Although these artistic conflicts can seem distant to us now (though for me, the image of Schoenberg yelling “I do not have syphilis!” at Thomas Mann’s wife[1] in a Brentwood market will remain ever-fresh), they were powerful cultural forces at the time. Here, Californian naiveté and blatant commercialism butted heads with European rigor and elitism. This was a collision of worlds which never fully resolved or came to an agreeable integration, reflecting some of the fundamental fragmentation of Los Angeles. In this way, the peculiar contours of LA culture have made an indelible mark upon new music as a whole.

The narrative, as it is typically conceived, is that “Hitler shook the tree, and America gathered the apples,” to paraphrase Walter Cook. That is to say, artists and intellectuals fled the imminent horrors of Nazi Germany and settled in America, enriching our culture and collaborating with other émigré artists in a kind of creative expat idyll. Not surprisingly, many composers first headed for the East Coast, hoping to avail themselves of well-supported musical institutions[2]. The Depression’s effects were still resounding, however, and eventually, many of these composers moved on to Southern California in the hopes of gaining lucrative film contracts instead.

The darkness and desperation of the political backdrop seems particularly lost in this usual telling; when walking through UCLA’s Schoenberg Hall, it’s easy to forget that this was a period of exile and fear. Many of these composers lost friends and family in Europe, and could have easily ended up in concentration camps themselves had they not managed to escape. These artists were alive and mostly well in America by the grace of immigration policies alone, which privileged intellectuals; a summer holiday this was not.

Arnold_Schoenberg

Arnold Schoenberg, Hollywood, 1947 (George Platt Lynes/Metropolitan Museum of Art)

Adding insult to injury, Hollywood was not quite the gravy train many had expected. Then, as now, film music was oddly inhospitable to the language of the contemporary concert composer, despite a rich, shared theoretical heritage. Living here, it often feels as if the fields are cousins who speak related dialects, but have little to say to one another. Although a few composers, such as Korngold and Eisler, clambered their way through the labyrinth of the Hollywood process, the majority struggled. Hollywood has its own rhythms and hierarchies, and composers are employed at the end of the creative process. As Stravinsky noted after visiting the studios for the first time, “each…is a kind of principality, with its own borders, trenches, police, cannons, machine guns, as well as its ministers for the various technical and artistic operations.”[3]

Again, Los Angeles seems a place where cultural dichotomies are magnified—in this case, the rift between mid-century American and European musical priorities. In Europe, these composers had enjoyed prestige for their intellectual achievements. In the World War II-era United States, however, movie-goers wanted respite, escapism.

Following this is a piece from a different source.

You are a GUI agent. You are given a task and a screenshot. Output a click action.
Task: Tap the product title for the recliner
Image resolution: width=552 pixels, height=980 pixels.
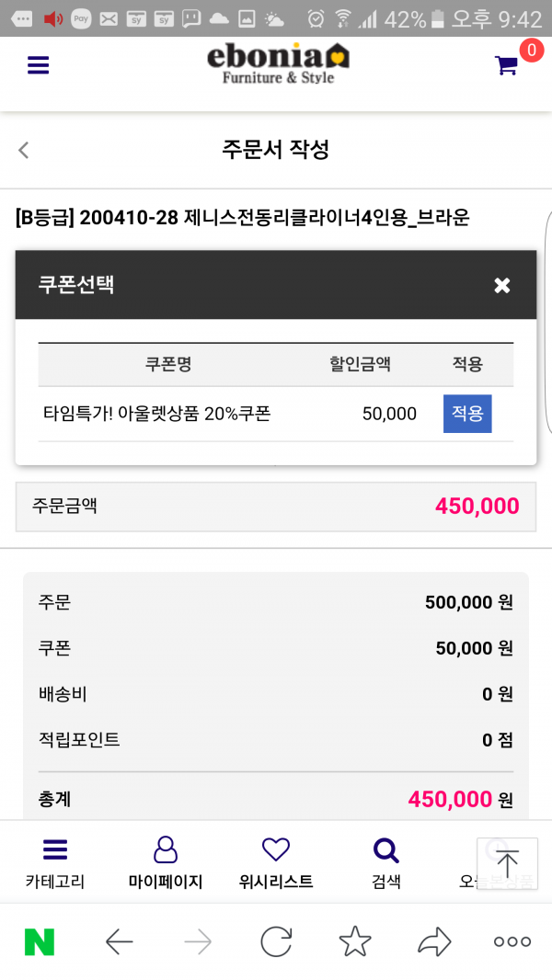(243, 218)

At the core of the matter, American commercial art’s primary concerns and values are those of the working and middle classes, while art music’s fantasies come from a lineage of aristocratic patronage, however far receded into the past. It’s easy to see how movie studios might scoff at a European artist’s claim to creative eminence, just as Europeans turned their noses up at the thought of composing in a style suitable for the masses.

In perhaps a fitting symbol for the closest these worlds ever came to true mutual assimilation, Disney’s Fantasia—many a middle-class American’s introduction to classical music—edited Stravinsky’s Rite of Spring freely, about which the composer could do nothing, having signed over complete creative control. Stravinsky wrote of the screening in 1939, “I remember someone offering me a score and, when I said I had my own, the someone saying, ‘But it is all changed,’ … It was indeed. The order of the pieces had been shuffled, and the most difficult of them eliminated—though this did not save the musical performance, which was execrable.” This is hardly the image of a cinematic gesamtkunstwerk that a European composer might have imagined.

All of this history should make an impression on us, but in our sprawl, this history seems less potent, spread thinly. In the McCarthy era, many of these artists were targeted and blacklisted; Eisler was deported for his outspoken views. In 1995, USC signed over its Schoenberg Institute archives to a Berlin foundation and renamed the building. We are still not quite sure what to do with this history.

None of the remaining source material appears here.